[Opening Data supplied section]
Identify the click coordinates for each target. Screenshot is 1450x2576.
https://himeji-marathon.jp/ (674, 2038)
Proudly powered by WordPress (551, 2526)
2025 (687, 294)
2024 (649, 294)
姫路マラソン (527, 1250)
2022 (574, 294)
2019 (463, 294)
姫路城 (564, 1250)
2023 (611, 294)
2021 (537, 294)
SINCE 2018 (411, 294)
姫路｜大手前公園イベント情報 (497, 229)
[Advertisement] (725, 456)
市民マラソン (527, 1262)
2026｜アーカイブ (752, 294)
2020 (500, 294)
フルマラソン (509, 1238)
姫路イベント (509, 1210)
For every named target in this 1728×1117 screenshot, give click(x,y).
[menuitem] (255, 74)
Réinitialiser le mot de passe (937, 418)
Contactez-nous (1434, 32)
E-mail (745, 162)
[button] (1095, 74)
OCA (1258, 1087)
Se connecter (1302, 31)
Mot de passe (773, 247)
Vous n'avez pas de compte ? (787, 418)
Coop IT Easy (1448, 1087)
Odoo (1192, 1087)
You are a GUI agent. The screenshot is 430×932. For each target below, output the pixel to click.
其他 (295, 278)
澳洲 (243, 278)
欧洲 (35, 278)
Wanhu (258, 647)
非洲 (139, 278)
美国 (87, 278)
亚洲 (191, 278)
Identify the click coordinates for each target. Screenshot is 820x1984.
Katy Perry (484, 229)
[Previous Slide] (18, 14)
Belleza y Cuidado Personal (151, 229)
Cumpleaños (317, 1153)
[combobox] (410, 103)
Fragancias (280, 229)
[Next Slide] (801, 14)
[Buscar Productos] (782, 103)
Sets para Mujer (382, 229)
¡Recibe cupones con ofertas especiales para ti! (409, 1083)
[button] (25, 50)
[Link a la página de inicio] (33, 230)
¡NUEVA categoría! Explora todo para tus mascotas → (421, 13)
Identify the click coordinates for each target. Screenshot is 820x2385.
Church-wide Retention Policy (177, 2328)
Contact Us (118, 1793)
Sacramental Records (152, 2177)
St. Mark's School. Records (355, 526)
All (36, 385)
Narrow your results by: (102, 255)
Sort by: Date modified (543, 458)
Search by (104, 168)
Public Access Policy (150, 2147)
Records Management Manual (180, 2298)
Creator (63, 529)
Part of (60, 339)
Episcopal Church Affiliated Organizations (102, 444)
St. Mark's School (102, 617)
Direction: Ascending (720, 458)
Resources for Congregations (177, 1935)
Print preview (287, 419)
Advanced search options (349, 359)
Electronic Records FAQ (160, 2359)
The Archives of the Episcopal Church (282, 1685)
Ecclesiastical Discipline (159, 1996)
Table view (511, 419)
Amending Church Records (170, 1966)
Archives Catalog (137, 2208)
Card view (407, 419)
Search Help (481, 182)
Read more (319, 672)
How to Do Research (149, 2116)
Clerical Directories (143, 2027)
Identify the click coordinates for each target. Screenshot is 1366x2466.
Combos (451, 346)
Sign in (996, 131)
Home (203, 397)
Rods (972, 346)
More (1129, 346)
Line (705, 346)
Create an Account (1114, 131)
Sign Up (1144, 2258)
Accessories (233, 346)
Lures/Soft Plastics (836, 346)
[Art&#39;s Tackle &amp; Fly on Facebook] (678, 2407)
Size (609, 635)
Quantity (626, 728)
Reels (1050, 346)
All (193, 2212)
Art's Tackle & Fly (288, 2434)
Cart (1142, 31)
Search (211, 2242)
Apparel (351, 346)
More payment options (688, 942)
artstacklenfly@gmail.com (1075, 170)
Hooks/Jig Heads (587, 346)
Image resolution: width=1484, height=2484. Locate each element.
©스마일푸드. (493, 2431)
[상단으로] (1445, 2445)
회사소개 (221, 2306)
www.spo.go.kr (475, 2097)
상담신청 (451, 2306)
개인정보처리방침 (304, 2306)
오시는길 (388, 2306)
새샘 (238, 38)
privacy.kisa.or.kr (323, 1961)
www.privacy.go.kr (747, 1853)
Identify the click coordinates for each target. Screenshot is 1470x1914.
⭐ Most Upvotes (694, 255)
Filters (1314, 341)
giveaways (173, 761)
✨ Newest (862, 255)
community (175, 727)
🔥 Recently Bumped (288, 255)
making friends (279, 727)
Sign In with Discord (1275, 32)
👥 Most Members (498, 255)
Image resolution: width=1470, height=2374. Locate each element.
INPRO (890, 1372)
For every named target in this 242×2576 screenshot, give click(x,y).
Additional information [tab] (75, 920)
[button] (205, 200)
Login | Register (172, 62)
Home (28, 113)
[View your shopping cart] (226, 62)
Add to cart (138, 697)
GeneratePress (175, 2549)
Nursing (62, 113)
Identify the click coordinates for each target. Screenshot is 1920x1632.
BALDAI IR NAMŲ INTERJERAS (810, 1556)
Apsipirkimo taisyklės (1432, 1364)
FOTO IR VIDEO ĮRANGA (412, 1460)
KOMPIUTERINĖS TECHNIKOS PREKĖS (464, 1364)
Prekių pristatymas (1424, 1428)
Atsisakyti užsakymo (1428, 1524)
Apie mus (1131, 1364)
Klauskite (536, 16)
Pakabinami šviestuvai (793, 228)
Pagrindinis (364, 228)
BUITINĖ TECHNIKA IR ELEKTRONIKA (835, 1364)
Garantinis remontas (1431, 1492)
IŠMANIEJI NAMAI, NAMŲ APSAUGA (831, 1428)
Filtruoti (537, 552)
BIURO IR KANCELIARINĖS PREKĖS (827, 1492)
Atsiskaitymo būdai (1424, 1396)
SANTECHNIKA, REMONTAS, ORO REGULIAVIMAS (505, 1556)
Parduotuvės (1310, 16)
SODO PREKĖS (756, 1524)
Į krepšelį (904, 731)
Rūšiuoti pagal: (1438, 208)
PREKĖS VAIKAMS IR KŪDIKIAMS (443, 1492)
[Closing Data supplied section]
Brief:
When a line of the records includes "NAMŲ", that line belongs in the answer.

Exercise output:
BALDAI IR NAMŲ INTERJERAS (810, 1556)
IŠMANIEJI NAMAI, NAMŲ APSAUGA (831, 1428)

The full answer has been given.